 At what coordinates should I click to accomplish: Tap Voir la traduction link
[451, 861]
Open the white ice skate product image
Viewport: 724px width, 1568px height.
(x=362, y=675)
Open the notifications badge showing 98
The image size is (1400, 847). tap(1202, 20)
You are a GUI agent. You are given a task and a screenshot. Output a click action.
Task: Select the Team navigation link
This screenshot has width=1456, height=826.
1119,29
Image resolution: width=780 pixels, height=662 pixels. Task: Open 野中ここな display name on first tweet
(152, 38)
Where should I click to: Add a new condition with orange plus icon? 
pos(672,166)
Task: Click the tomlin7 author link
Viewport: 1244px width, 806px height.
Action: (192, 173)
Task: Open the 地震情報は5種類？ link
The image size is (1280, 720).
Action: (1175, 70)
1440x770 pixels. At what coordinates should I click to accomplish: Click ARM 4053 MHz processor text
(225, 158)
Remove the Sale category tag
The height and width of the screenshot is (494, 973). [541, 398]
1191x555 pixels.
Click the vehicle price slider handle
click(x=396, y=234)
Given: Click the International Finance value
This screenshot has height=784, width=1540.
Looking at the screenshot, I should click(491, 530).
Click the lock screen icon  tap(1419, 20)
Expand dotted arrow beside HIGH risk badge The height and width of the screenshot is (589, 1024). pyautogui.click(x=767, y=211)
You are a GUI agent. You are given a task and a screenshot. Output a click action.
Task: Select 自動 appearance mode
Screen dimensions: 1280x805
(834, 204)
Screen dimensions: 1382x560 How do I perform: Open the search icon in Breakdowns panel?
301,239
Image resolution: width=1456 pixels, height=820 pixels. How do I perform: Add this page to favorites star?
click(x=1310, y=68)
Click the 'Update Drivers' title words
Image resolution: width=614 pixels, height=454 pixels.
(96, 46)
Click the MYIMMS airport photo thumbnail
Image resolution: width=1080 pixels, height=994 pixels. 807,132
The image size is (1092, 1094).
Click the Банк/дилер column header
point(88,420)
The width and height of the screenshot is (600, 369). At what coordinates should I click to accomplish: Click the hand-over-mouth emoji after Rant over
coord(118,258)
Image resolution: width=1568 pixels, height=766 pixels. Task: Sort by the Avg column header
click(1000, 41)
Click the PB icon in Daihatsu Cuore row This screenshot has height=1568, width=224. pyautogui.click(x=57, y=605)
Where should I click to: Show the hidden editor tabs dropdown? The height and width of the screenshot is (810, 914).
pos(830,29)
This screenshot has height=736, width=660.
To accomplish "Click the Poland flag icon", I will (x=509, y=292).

> **WHAT TO DO**: Please output every record, keeping each line exact.

> **TASK RESPONSE**:
 At what coordinates should I click to accomplish: Tap Voir la traduction link
[451, 861]
Open the white ice skate product image
Viewport: 724px width, 1568px height.
(x=362, y=675)
Open the notifications badge showing 98
The image size is (1400, 847). tap(1202, 20)
You are a GUI agent. You are given a task and a screenshot. Output a click action.
Task: Select the Team navigation link
This screenshot has width=1456, height=826.
1119,29
Image resolution: width=780 pixels, height=662 pixels. Task: Open 野中ここな display name on first tweet
(152, 38)
Where should I click to: Add a new condition with orange plus icon? 
pos(672,166)
Task: Click the tomlin7 author link
Viewport: 1244px width, 806px height.
Action: (192, 173)
Task: Open the 地震情報は5種類？ link
The image size is (1280, 720).
Action: (1175, 70)
1440x770 pixels. At what coordinates should I click to accomplish: Click ARM 4053 MHz processor text
(225, 158)
Remove the Sale category tag
The height and width of the screenshot is (494, 973). [541, 398]
1191x555 pixels.
Click the vehicle price slider handle
click(x=396, y=234)
Given: Click the International Finance value
This screenshot has height=784, width=1540.
Looking at the screenshot, I should click(491, 530).
Click the lock screen icon  tap(1419, 20)
Expand dotted arrow beside HIGH risk badge The height and width of the screenshot is (589, 1024). pyautogui.click(x=767, y=211)
You are a GUI agent. You are given a task and a screenshot. Output a click action.
Task: Select 自動 appearance mode
Screen dimensions: 1280x805
(834, 204)
Screen dimensions: 1382x560 How do I perform: Open the search icon in Breakdowns panel?
301,239
Image resolution: width=1456 pixels, height=820 pixels. How do I perform: Add this page to favorites star?
click(x=1310, y=68)
Click the 'Update Drivers' title words
Image resolution: width=614 pixels, height=454 pixels.
(96, 46)
Click the MYIMMS airport photo thumbnail
Image resolution: width=1080 pixels, height=994 pixels. 807,132
The image size is (1092, 1094).
Click the Банк/дилер column header
point(88,420)
The width and height of the screenshot is (600, 369). At what coordinates should I click to accomplish: Click the hand-over-mouth emoji after Rant over
coord(118,258)
Image resolution: width=1568 pixels, height=766 pixels. Task: Sort by the Avg column header
click(1000, 41)
Click the PB icon in Daihatsu Cuore row This screenshot has height=1568, width=224. pyautogui.click(x=57, y=605)
Where should I click to: Show the hidden editor tabs dropdown? The height and width of the screenshot is (810, 914).
pos(830,29)
This screenshot has height=736, width=660.
To accomplish "Click the Poland flag icon", I will (x=509, y=292).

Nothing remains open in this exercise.